This Is Us

   Hiyah friends - I'm Anna and this is my family, Jody (Husband), Rogan (Oldest; known as 'Roo') and Remy (Youngest; known as 'Rem-egade').

   Formally, I work as a Physician Assistant in Cardiothoracic Surgery here in Washington State. Valentine's Day 2020, I had my second baby girl, and as we know, a month later, we were in full lockdown mode from Covid. Trying to figure out ways to improve my families' immune system, I reverted back to my chemistry and biology background and built a garden.

 

    The sun would provide essential Vitamin D, the soil would provide essential microbes, minerals and a sense of connection. Connection to the food I was eating and the life I was choosing. Plus, growing a garden, kept my kids busy outside under all the weather conditions. It taught them how to care for living things. How to clean. How to organize. How to problem solve. 

   Returning from maternity leave, I found my patients without visitors for days on end and the hospital felt flooded with negativity - nothing that boosted the internal spirit. Heart disease is usually a very, subtle event that turns into a whirlwind of tests, procedures, pamphlets, several night stays in uncomfortable hospital beds, with well... questionable food, lots of strangers, and a Latin language hard to pronounce, let alone understand the implications of. Then, adding an uncertain pandemic, fear of thy neighbor, and absolutely NO family or friends near by, was crushing.

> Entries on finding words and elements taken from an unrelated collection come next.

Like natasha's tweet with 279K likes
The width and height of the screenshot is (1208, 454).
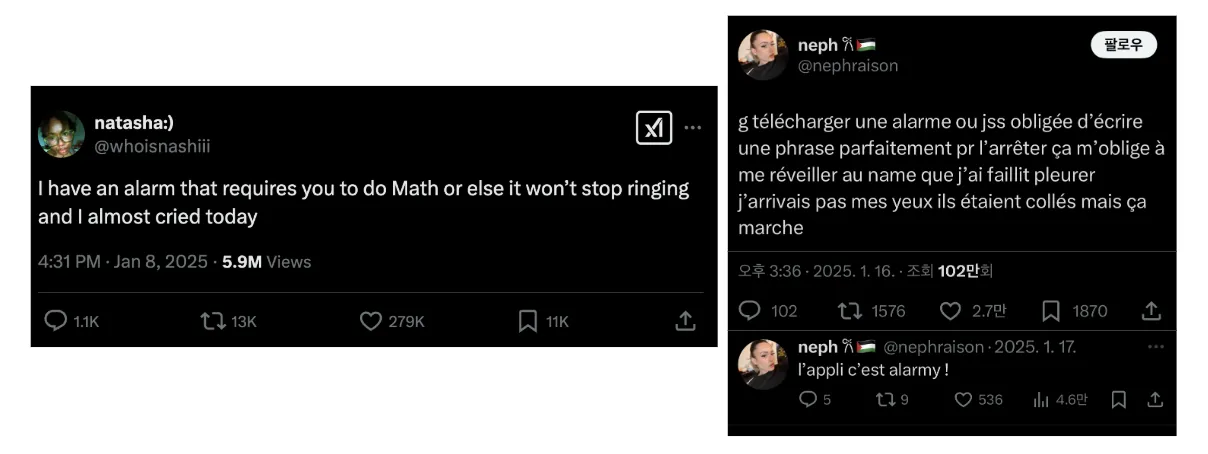point(371,321)
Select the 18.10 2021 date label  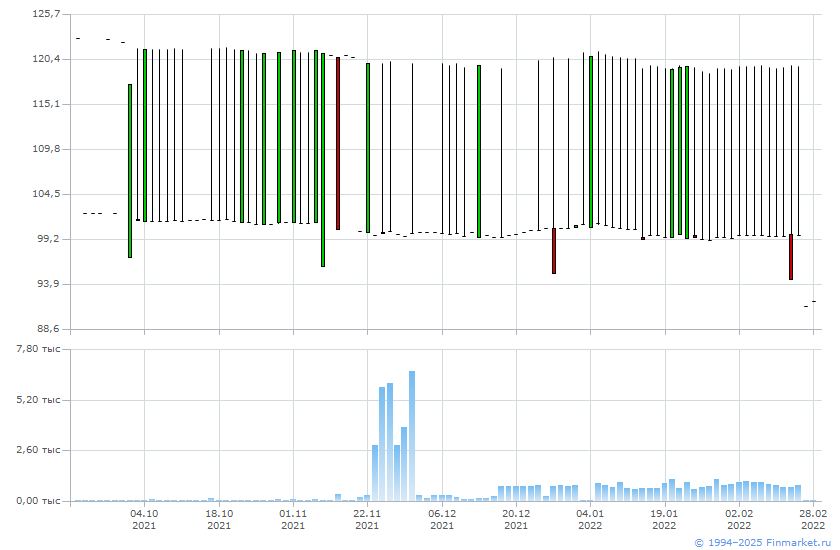pyautogui.click(x=219, y=519)
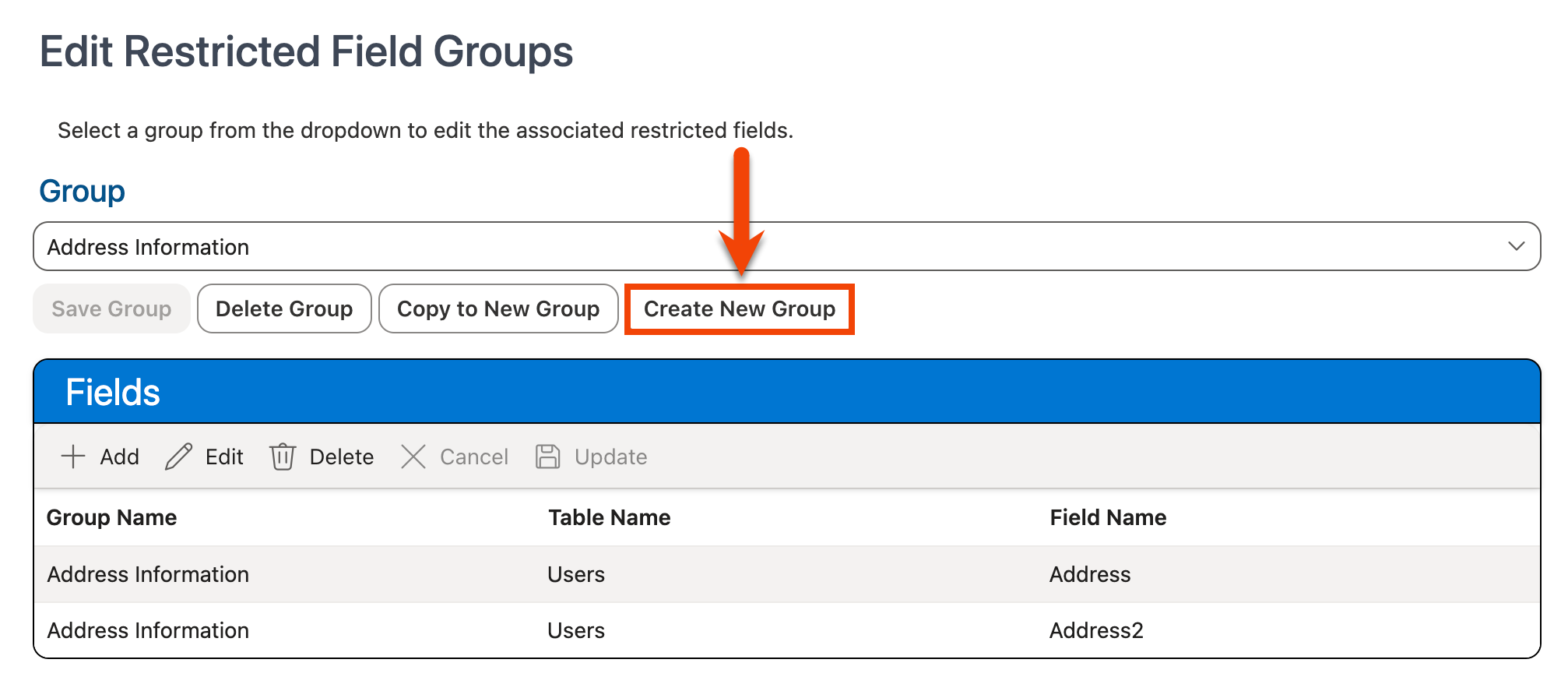Click the Users cell in the second row

tap(576, 631)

   There is plenty I cannot change about the hospital model, but, I knew I could help invoke an emotion, a memory, a pause for a loved one, that might bring some peace, clarity, hope and remembrance of love - through flowers.

   We live on 20 acres in Spangle, WA. At first, I would bring in wildflowers that grew on the property. The daily walks allowed us to connect, collect and learn.

    As we grew our garden, we grew ourselves and naturally, we added dahlias.

Dahlias evoked different conversations with the patients outside the monotony of "what the 2020?"

   The unknown disease process of covid, sparked some very emotional controversy and made the working environment incredibly uneasy. For the first time in my medical career, I can say I witnessed devastation. People died. A lot of people. A lot of people per shift. Family members said their 'Goodbyes' through Facetime on nurses phones. Caregivers were working on pure physical and emotional exhaustion. 

    At first, when I'd get home from work, I'd walk through the garden with the girls to wash away the day. We'd pick flowers, find frogs and laugh till it was dark. It brought about a sense of peace and comfort but quickly evolved into a beautiful parallel of the lifecycle of a flower and us as humans.

   Gardening provided the generalized pattern of tending and caring for something when it's small and unable to do so on it's own (like babies), to watch it form into these unique expressions of their zenith self, spark remembrance and love and then eventually, quality traits would immerge that reflected the time for the acceptance of death. Once an uneasy and foreign entity, now was graceful to embrace.